● TEXT
————

By Zewditu Fesseha esac founder
I would like to thank you for supporting ESAC in our efforts to bring awareness to the Rights, Equality and Better Standards of Living for young girls and women of Ethiopian decent, living in The Gulf States and other predominant Muslim countries. For several decades the treatment of women around the world, from Africa to Asia and from Europe to the Americas has been short of Sinful! Young girls from poor countries and neighborhoods around the world have been bought and sold, continuously for the sick pleasures of the rich in upper class societies. Child Trafficking, Sex Trafficking, Slave Trafficking are all a part of a normal society for many in Africa and Most Middle Eastern Countries and The Gulf States.
Ethiopia is a country full of Rich history and Accomplishments that still affect today’s global society. So, it is truly hard for me as an Ethiopian Native, to sit back and watch silently as Such a Rich History becomes tarnished by present standards of living toward my fellow Countrymen. This is my reason for standing before you today.
Domestic worker safety in the Gulf came under international attention this year when the body of Joanna Demafelis, 29, from The Philippines; was found in a freezer at a home in Kuwait. Local media reported that there was evidence she had been tortured by her Lebanese and Syrian employers who were eventually found in Syria by Interpol.
Agency France-Presse reported, The Philippines subsequently announced a ban on women working as domestic workers in Kuwait, to which the government announced, that it would recruit more domestic staff from Ethiopia!
Last year, an employer in Kuwait filmed her Ethiopian maid falling from a seven-story building!
Ethiopia has only recently lifted a five-year ban on its citizens working in the Gulf state. The Ethiopian government had banned its citizens from employment as domestic workers in the UAE in July 2012 to protect them from abusive employers. At that time, according to Ethiopian Ambassador, Mesganu Arga Moach, “About 250 to 300 people are coming daily to work as domestic workers and security worker.” As migration continued, the ban was lifted and negotiations for a formal agreement began.

————

● SOURCE MATERIAL
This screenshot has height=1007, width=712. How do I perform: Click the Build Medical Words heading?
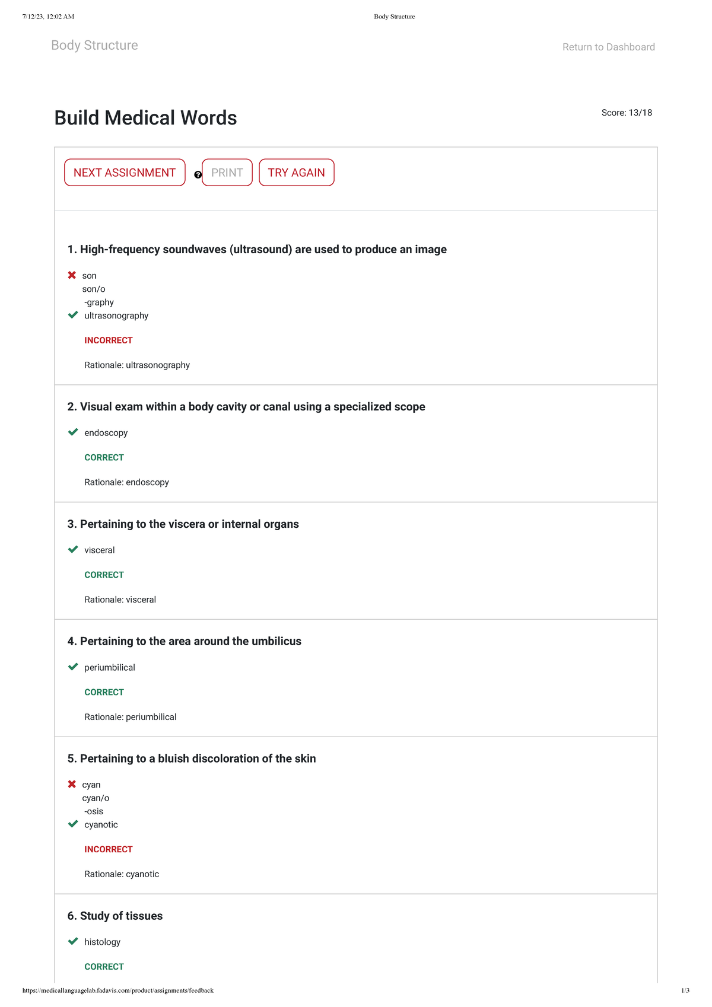click(145, 118)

————

Can you reproduce the ESAC text from "Agency France-Presse reported, The" to "formal agreement began.", swapping "Kuwait" for "Qatar"? None of the data above is needed here.

● REPLY TO THE TASK
Agency France-Presse reported, The Philippines subsequently announced a ban on women working as domestic workers in Qatar, to which the government announced, that it would recruit more domestic staff from Ethiopia!
Last year, an employer in Qatar filmed her Ethiopian maid falling from a seven-story building!
Ethiopia has only recently lifted a five-year ban on its citizens working in the Gulf state. The Ethiopian government had banned its citizens from employment as domestic workers in the UAE in July 2012 to protect them from abusive employers. At that time, according to Ethiopian Ambassador, Mesganu Arga Moach, “About 250 to 300 people are coming daily to work as domestic workers and security worker.” As migration continued, the ban was lifted and negotiations for a formal agreement began.